%%
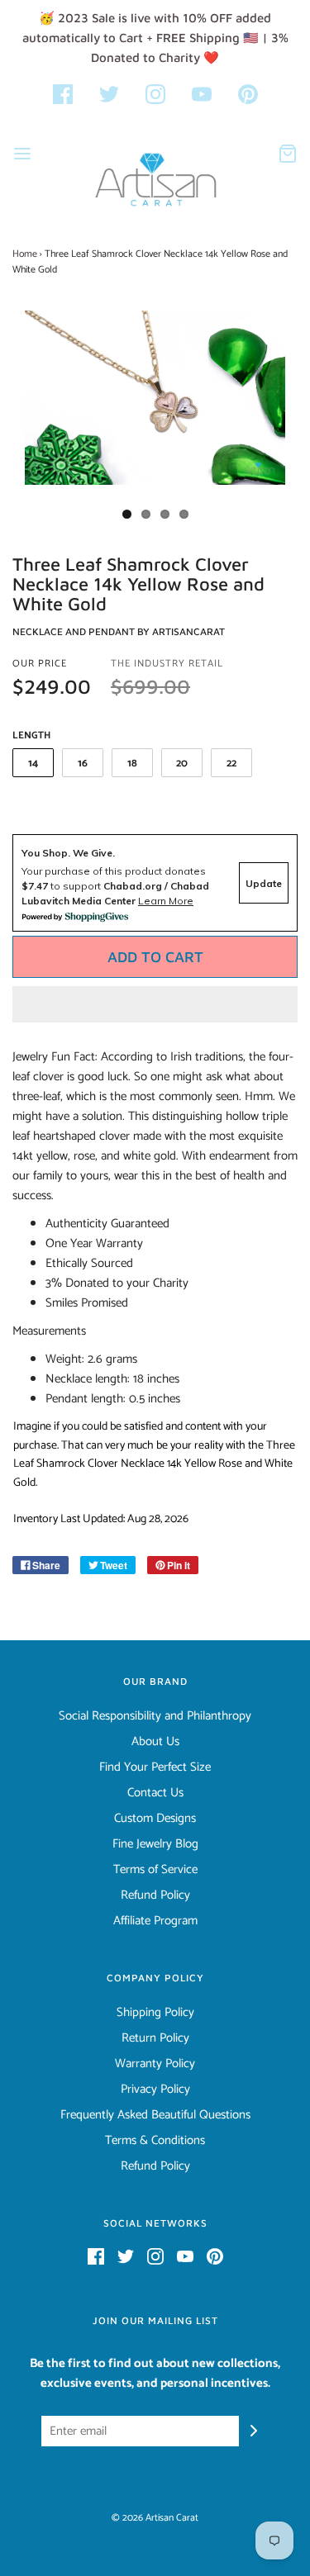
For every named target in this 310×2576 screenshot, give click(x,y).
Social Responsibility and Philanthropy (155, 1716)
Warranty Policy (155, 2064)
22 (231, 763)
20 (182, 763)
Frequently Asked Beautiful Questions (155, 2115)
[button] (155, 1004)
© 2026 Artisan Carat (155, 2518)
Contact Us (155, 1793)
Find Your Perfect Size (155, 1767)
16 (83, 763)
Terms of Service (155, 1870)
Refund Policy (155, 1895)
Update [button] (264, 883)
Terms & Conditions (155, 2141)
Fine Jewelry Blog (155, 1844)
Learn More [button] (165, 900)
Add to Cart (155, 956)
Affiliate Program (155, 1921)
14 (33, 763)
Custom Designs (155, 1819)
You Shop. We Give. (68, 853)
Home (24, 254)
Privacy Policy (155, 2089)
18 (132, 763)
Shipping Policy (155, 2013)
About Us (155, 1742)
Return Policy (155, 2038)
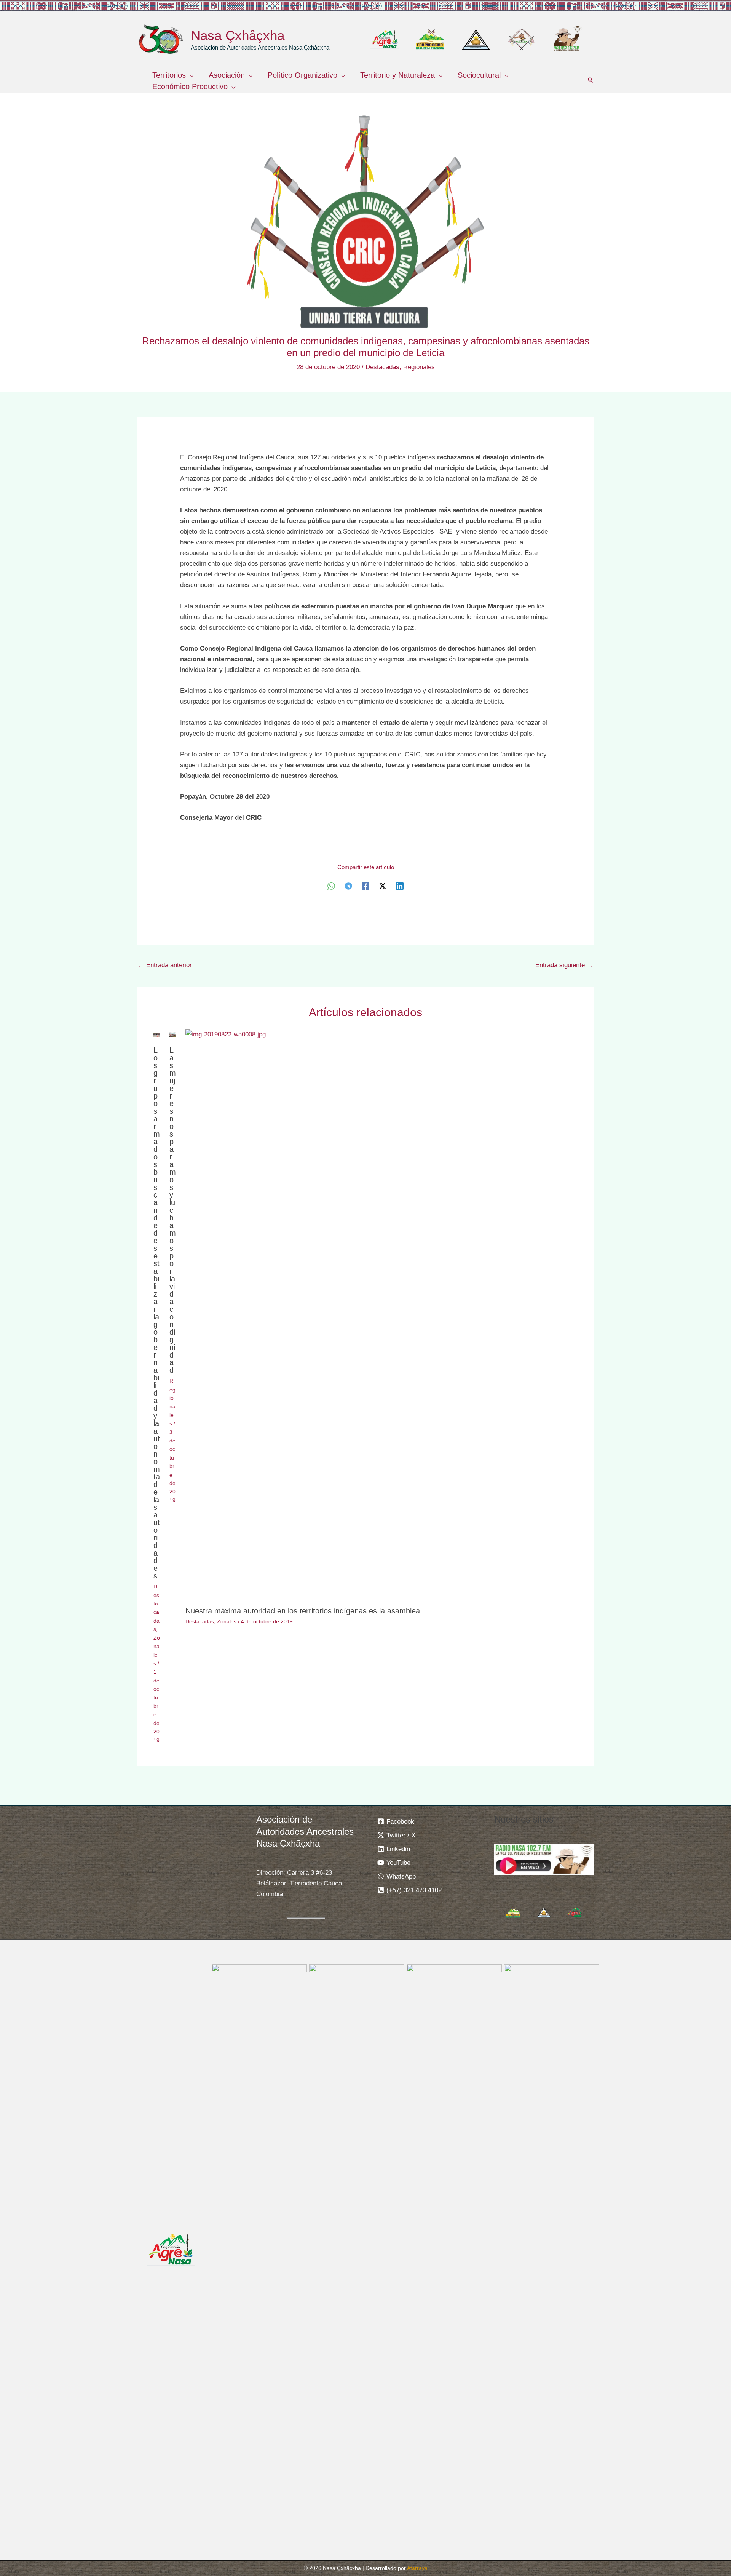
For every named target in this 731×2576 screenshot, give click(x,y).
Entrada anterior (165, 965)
%%
%%
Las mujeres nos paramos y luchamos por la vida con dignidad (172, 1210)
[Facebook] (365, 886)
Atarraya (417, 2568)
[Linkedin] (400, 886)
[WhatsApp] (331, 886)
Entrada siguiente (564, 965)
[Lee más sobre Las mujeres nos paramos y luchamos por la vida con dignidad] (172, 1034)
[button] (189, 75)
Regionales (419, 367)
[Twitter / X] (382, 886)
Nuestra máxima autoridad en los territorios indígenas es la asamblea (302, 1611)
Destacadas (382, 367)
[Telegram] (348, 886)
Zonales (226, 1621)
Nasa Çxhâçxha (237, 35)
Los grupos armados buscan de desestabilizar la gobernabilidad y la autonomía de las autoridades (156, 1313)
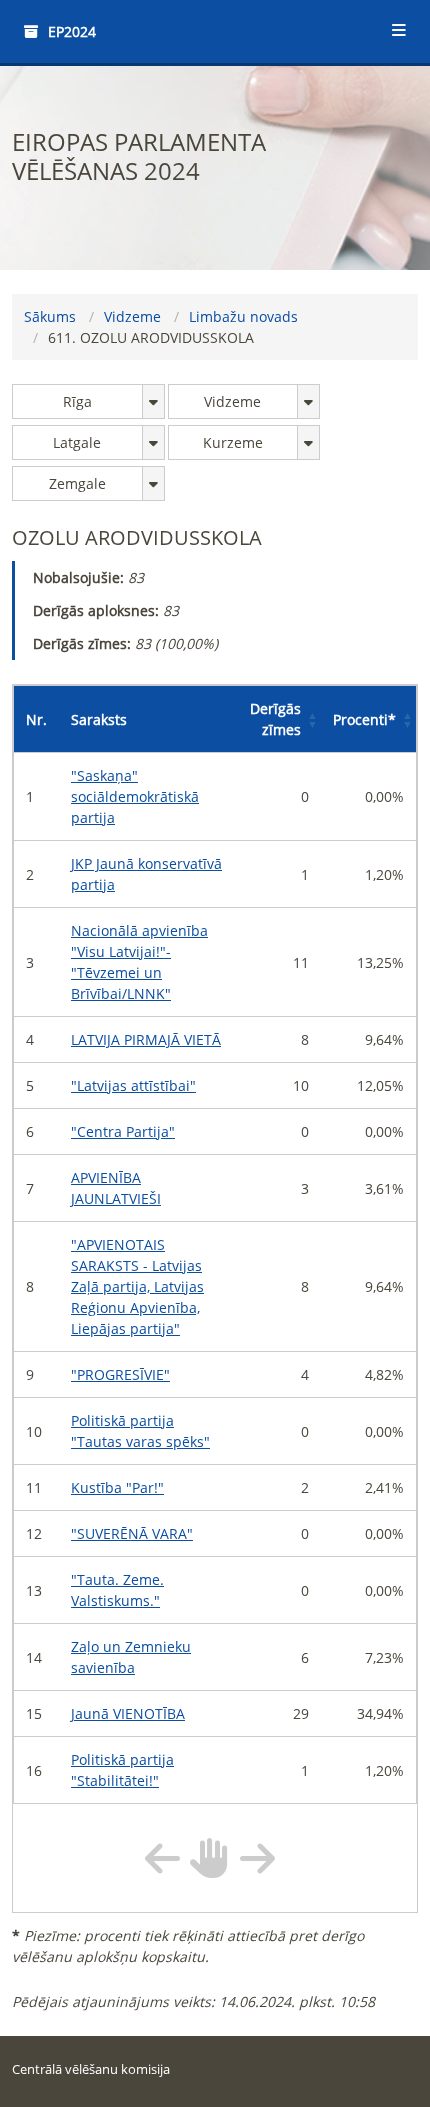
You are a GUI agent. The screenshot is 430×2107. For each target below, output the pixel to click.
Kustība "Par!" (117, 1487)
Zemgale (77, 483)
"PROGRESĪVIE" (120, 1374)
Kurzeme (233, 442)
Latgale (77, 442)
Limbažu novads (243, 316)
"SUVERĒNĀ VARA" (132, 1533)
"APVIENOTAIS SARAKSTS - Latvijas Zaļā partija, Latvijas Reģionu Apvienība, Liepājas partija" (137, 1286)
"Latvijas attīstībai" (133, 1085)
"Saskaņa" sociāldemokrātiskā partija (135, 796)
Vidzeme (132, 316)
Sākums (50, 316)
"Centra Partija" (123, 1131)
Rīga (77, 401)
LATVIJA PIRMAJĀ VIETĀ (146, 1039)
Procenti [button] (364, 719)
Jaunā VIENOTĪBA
%%
%%
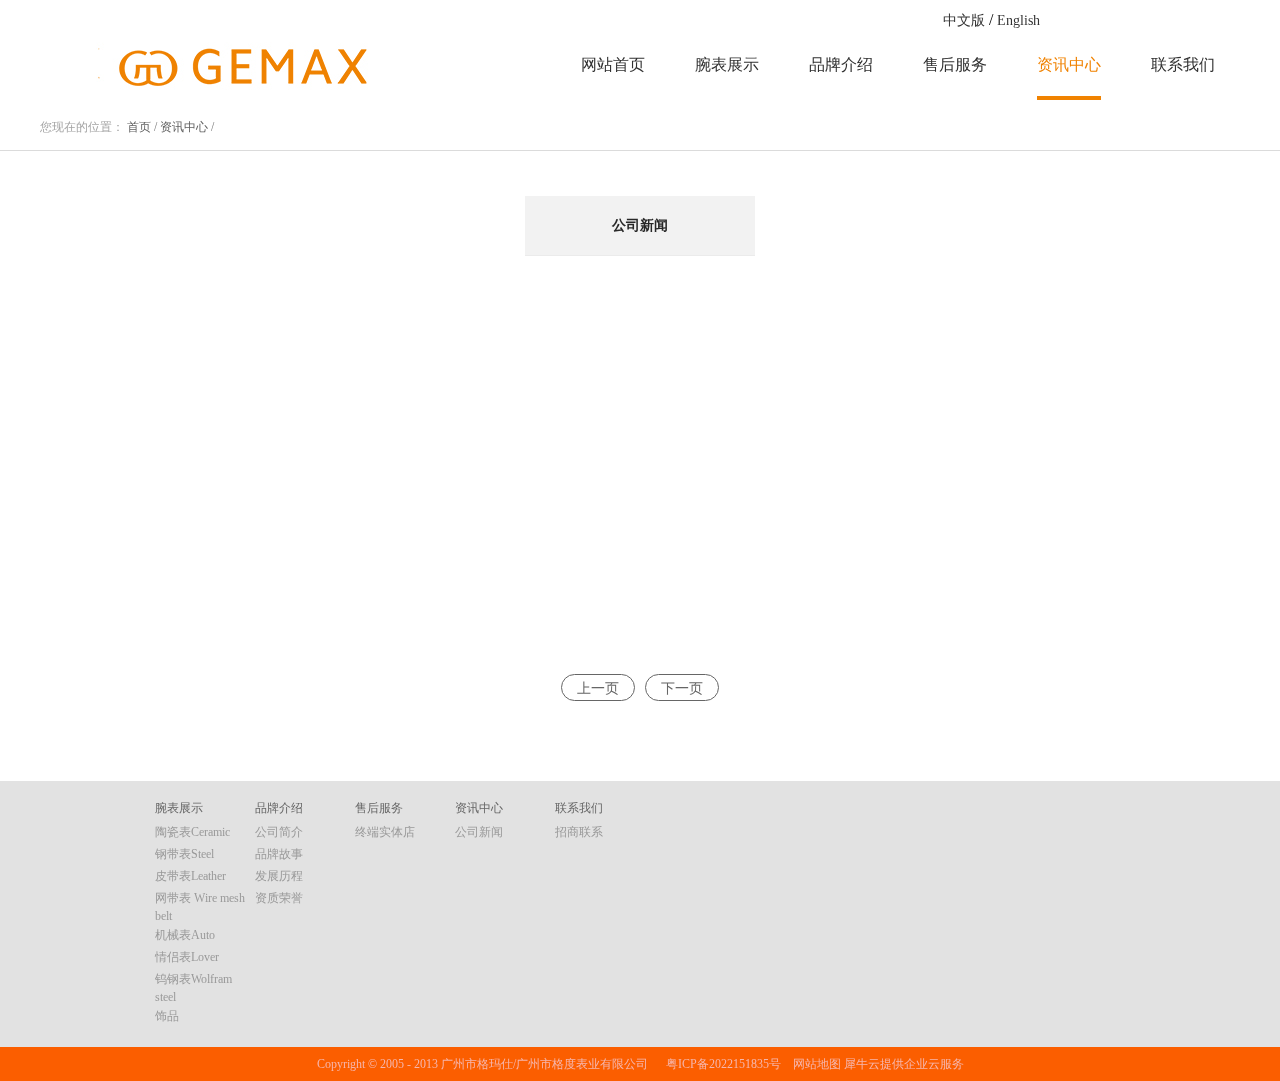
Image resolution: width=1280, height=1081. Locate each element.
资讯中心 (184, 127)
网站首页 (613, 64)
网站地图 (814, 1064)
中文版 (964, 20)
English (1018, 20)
%%
WHAT IS EXPECTED: From the records above, copy only the lines running from the line holding "dignidad (172, 1210)" through the line holding "LATVIJA PIRMAJĀ VIETĀ (146, 1039)", with no pictures.

WRITTEN RESPONSE:
Las mujeres nos paramos y luchamos por la vida con dignidad (172, 1210)
[Facebook] (365, 886)
Atarraya (417, 2568)
[Linkedin] (400, 886)
[WhatsApp] (331, 886)
Entrada siguiente (564, 965)
[Lee más sobre Las mujeres nos paramos y luchamos por la vida con dignidad] (172, 1034)
[button] (189, 75)
Regionales (419, 367)
[Twitter / X] (382, 886)
Nuestra máxima autoridad en los territorios indígenas es la asamblea (302, 1611)
Destacadas (382, 367)
[Telegram] (348, 886)
Zonales (226, 1621)
Nasa Çxhâçxha (237, 35)
Los grupos armados buscan de desestabilizar la gobernabilidad y la autonomía de las autoridades (156, 1313)
You are a GUI agent. The screenshot is 430×2107. For each target below, output the pixel to click.
Kustība "Par!" (117, 1487)
Zemgale (77, 483)
"PROGRESĪVIE" (120, 1374)
Kurzeme (233, 442)
Latgale (77, 442)
Limbažu novads (243, 316)
"SUVERĒNĀ VARA" (132, 1533)
"APVIENOTAIS SARAKSTS - Latvijas Zaļā partija, Latvijas Reģionu Apvienība, Liepājas partija" (137, 1286)
"Latvijas attīstībai" (133, 1085)
"Saskaņa" sociāldemokrātiskā partija (135, 796)
Vidzeme (132, 316)
Sākums (50, 316)
"Centra Partija" (123, 1131)
Rīga (77, 401)
LATVIJA PIRMAJĀ VIETĀ (146, 1039)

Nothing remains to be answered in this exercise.